On Wednesday we knew rain was forecast for late evening, so we weren't surprised to be woken up in the early hours by thunder and lightening, and heavy rain. It continued on and off all day though only as intermittent light showers. It is the first proper rain we have had for months so we are expecting the green zone to suddenly become green again. It was very much needed.
It was not perhaps the weather we would have chosen as yesterday the men arrived to start on our bathroom. This is a picture I took the day before when I had stripped it of all but essentials.
It was impossible to take one of the whole room from the doorway, so this is the corner in the front left of the one above, showing the bit that I couldn't see from the doorway.
The first thing the men did was remove most of the 'furniture' and strip the tiles from the walls and floors. Apparently when they work in newer houses, the tiles almost 'jump off the walls'. Well ours weren't jumping at all, and it took a lot of work with hammers and drills to get this far. Sufficient to say we had a very noisy day.
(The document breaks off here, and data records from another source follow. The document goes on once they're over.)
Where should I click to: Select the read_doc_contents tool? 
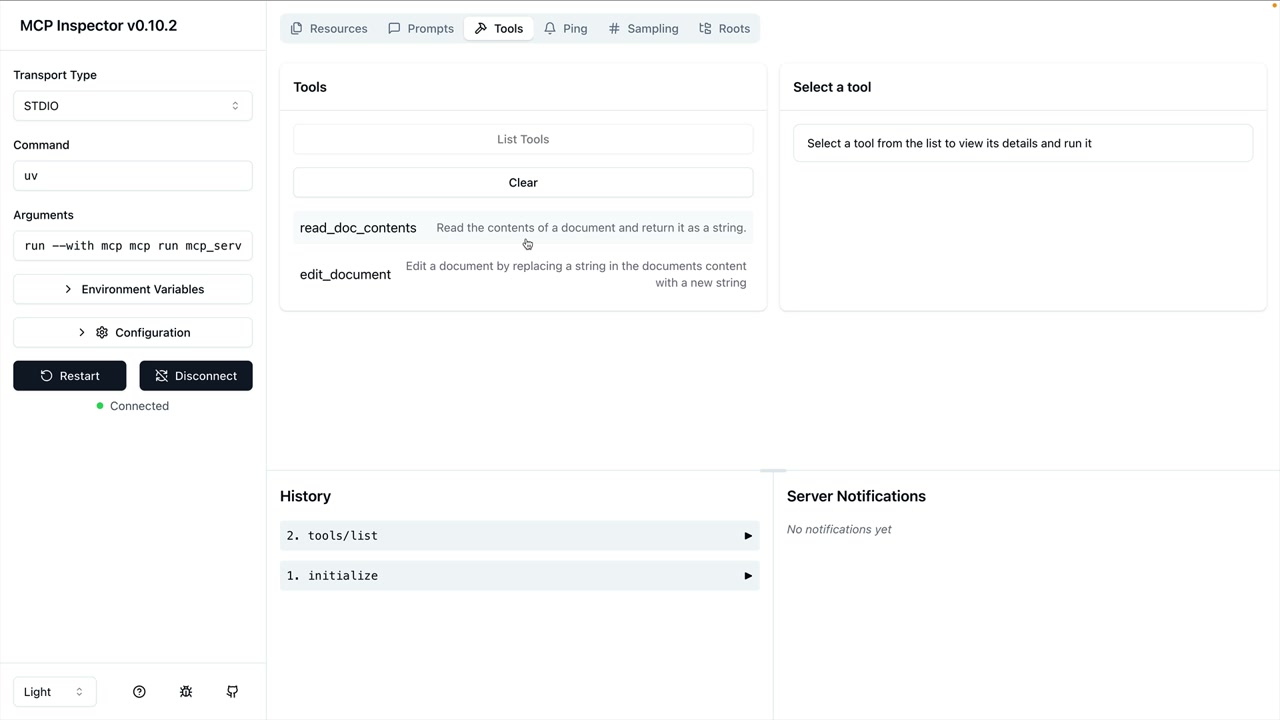pos(358,228)
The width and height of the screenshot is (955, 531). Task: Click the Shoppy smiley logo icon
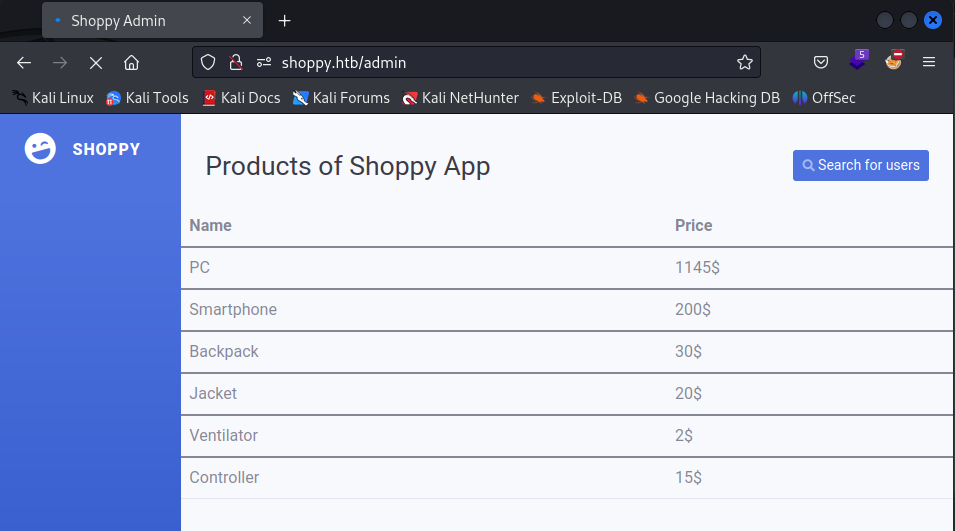click(x=40, y=149)
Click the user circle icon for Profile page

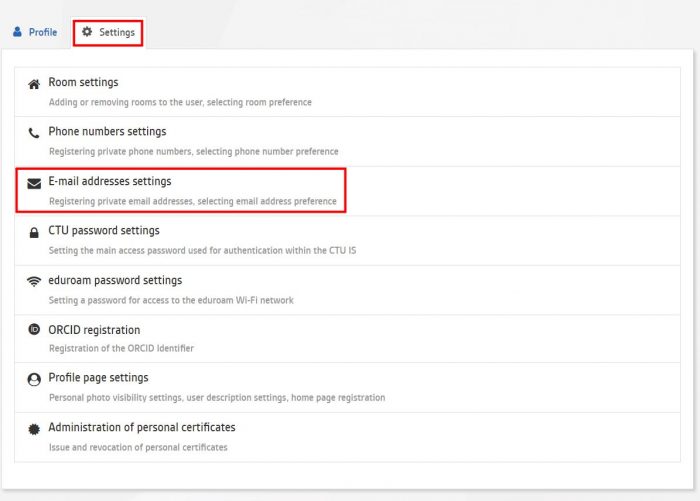[x=34, y=380]
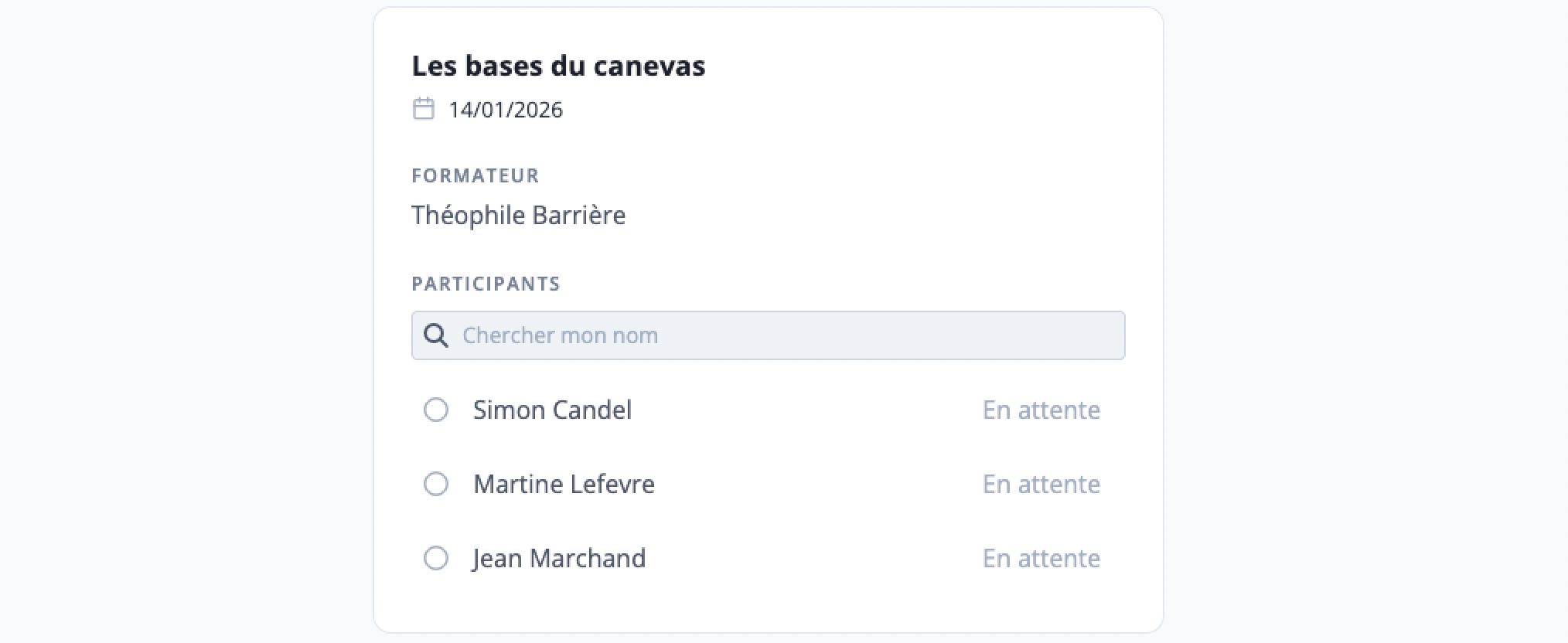Click the PARTICIPANTS section label

coord(486,284)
I took this one when they went off for some lunch. By the end of the day they had just about cleared the walls and floor, and removed the patches of cement, so today they are filling the floor holes from the new plumbing, replacing some badly worn pipes, and putting in the shower tray, and tomorrow morning they are coming back to tile the walls. I admire the Spanish work ethic. When they start a job they crack on and only stop for a short coffee, and then a lunch break. The tilers are two Spanish men who work for the English company contracted for the whole job. It is run by a lovely couple we have got to know quite well. The wife, and her father draw the plans and work out the estimates, her husband does all the plumbing, and a second English man does any building, assembles cabinets etc. They must be a good team for three of them to mange to work together in our fairly small bathroom. It is good to see it getting done.

My only other photos are from the garden, taken on a greyish day, but before the rain came. I just happened to notice that the bright pink bougainvillea that we cut back quite hard a few weeks ago, is now growing again, and has some lovely new flowers on it. Rather like the rhododendrons in UK, the one with mauve flowers is the common one and grows like a weed all over the place. This is the one we have finally got under control, outside my kitchen window. But I always wanted one of the bright pink ones, and one day I saw a sad little cutting in the corner of the garden centre. It was really only a bare stick, with a couple of leaves on it and I think we paid 1€ for it. I took it home and gave it lots of TLC, and when I was fairly sure it would survive, Chris planted it just beyond our back railings so I could encourage it to grow up a fence there, and along the railings, which it has now done. And for most of the year it now has flowers on, and is a riotous patch of colour even on the grey days.

I am happy to say the number of active virus cases in the village has almost halved, so hopefully the outbreak is now under control. Of course we are still taking great care. And our province , along with major cities, have closed their borders, so I thought I would show you how this is enforced!
Of course this is only possible because we have far fewer main roads leading in and out of our towns and cities than you do, and it is an extreme measure,only used in the worst affected areas. Usually a policeman waving you down to check on the reason for your journey is sufficient.
And to end on a happy note, here a picture that caught my eye when  a friend posted it on Facebook. Those who know me well will understand why I like it. I wouldn't want to make it, but I understand it was a joint effort. I don't know the location. I believe I saw it, or something similar, last year, but I just had to have a second look.